Screenshot grounding data
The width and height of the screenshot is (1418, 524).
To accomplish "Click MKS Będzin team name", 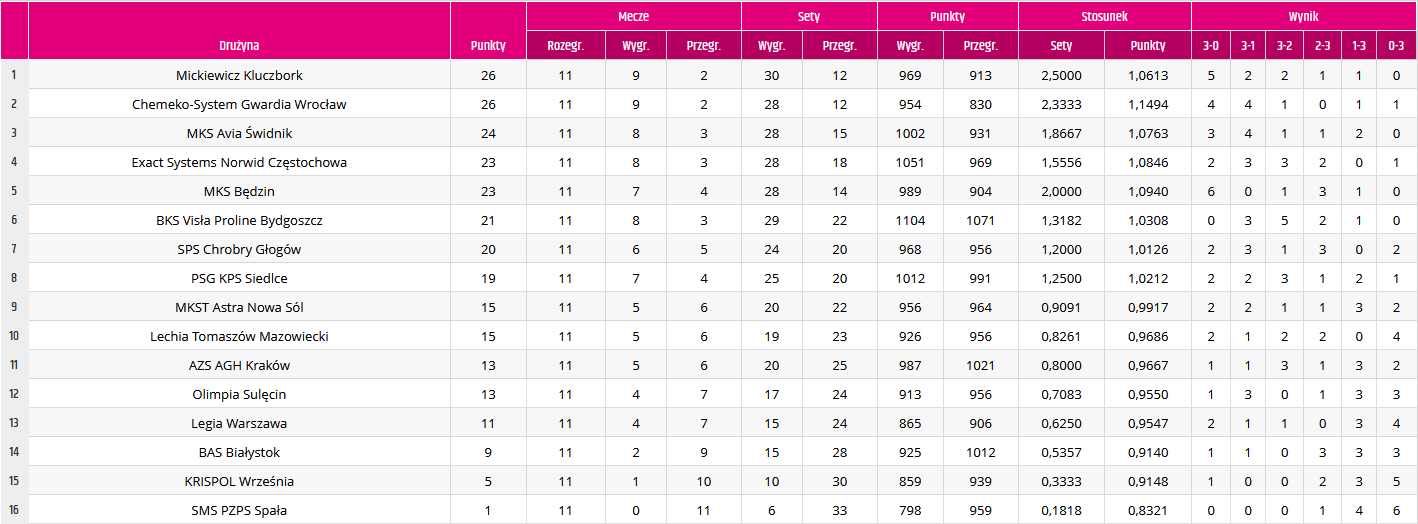I will pos(239,191).
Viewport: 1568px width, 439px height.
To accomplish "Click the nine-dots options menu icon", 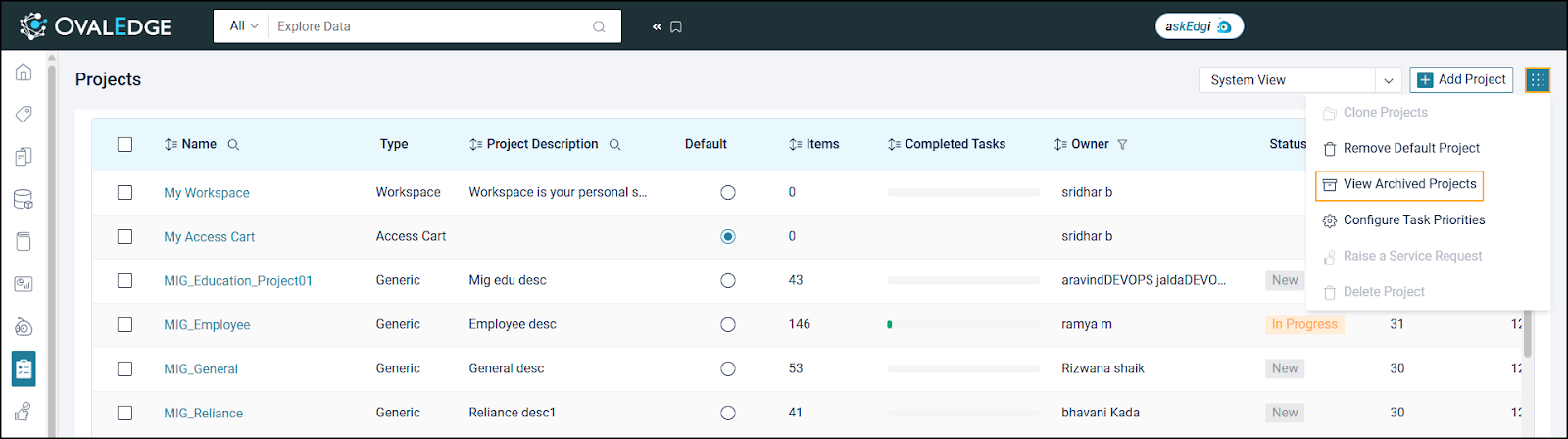I will point(1538,80).
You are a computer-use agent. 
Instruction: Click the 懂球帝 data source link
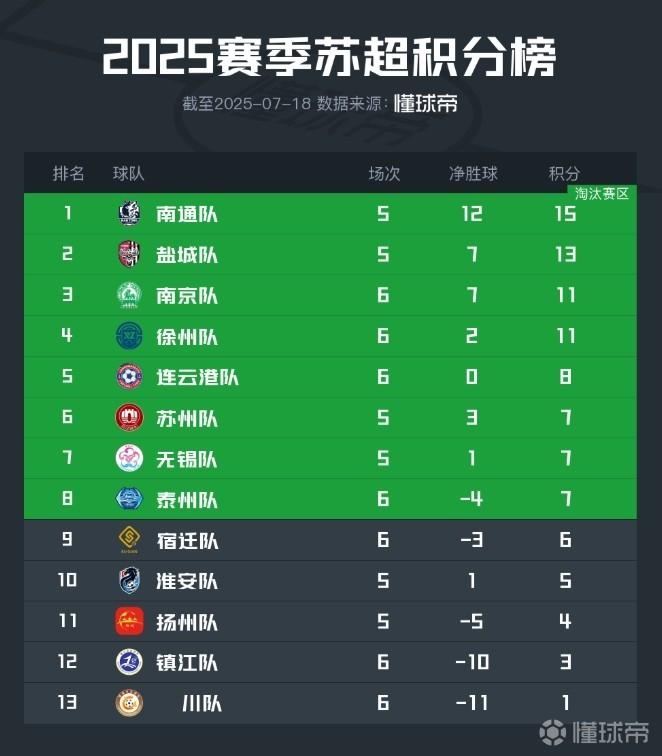[x=425, y=103]
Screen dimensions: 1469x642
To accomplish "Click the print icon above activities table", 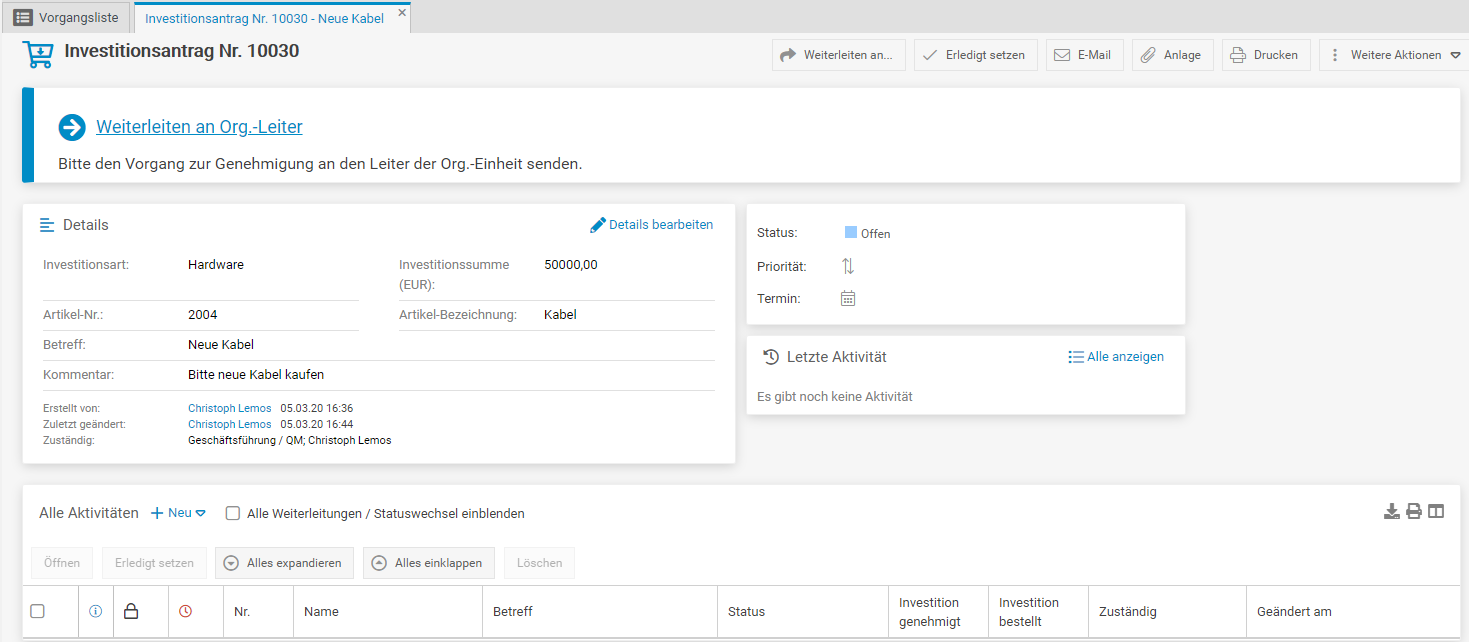I will (1414, 512).

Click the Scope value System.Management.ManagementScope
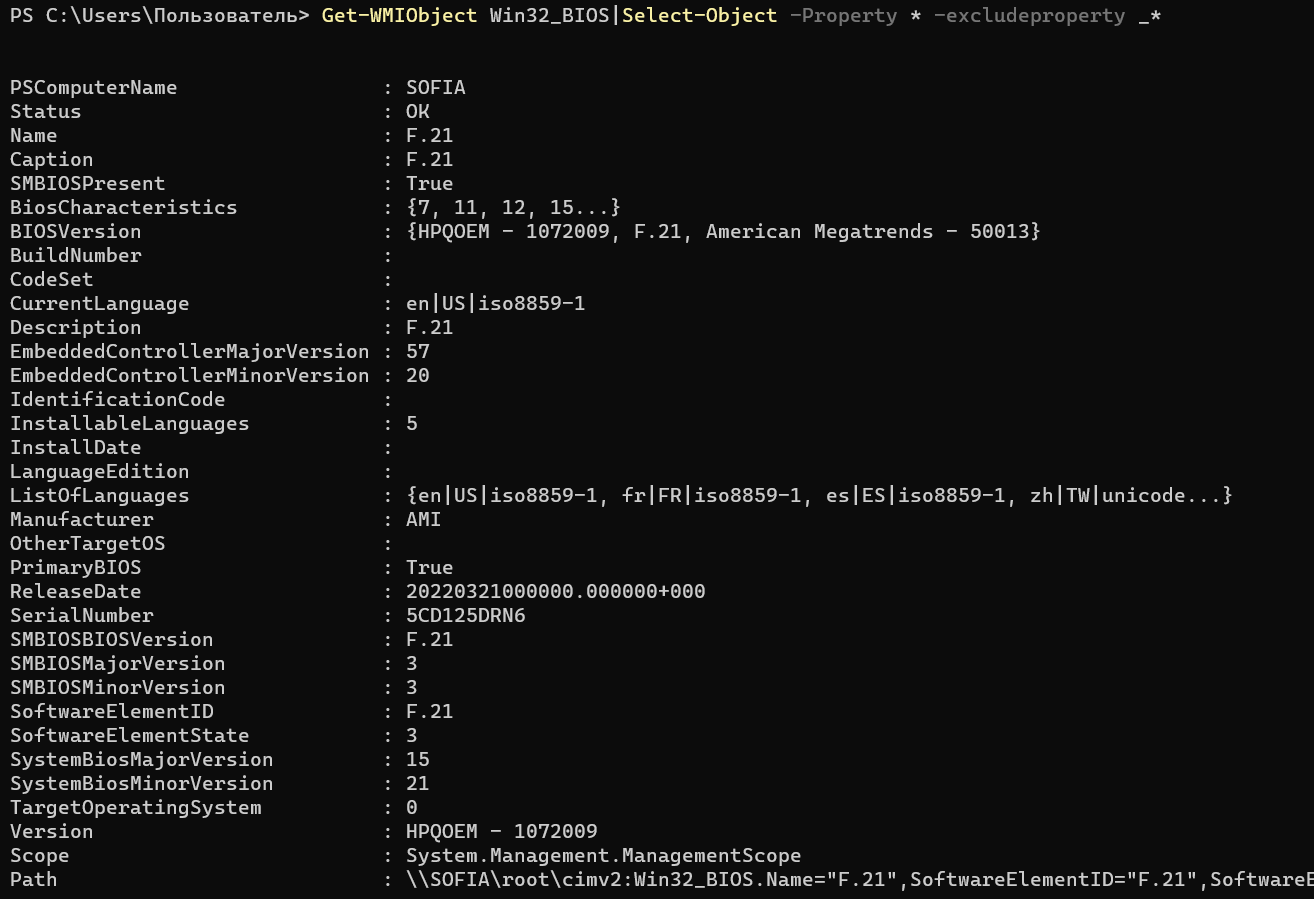pyautogui.click(x=603, y=856)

HOW TO COMPLETE THIS TASK:
Your answer should consist of the lines above that hold the word "height", copied exactly.

SOLUTION:
The width and height of the screenshot is (1418, 524).
Viewport: 1568px width, 439px height.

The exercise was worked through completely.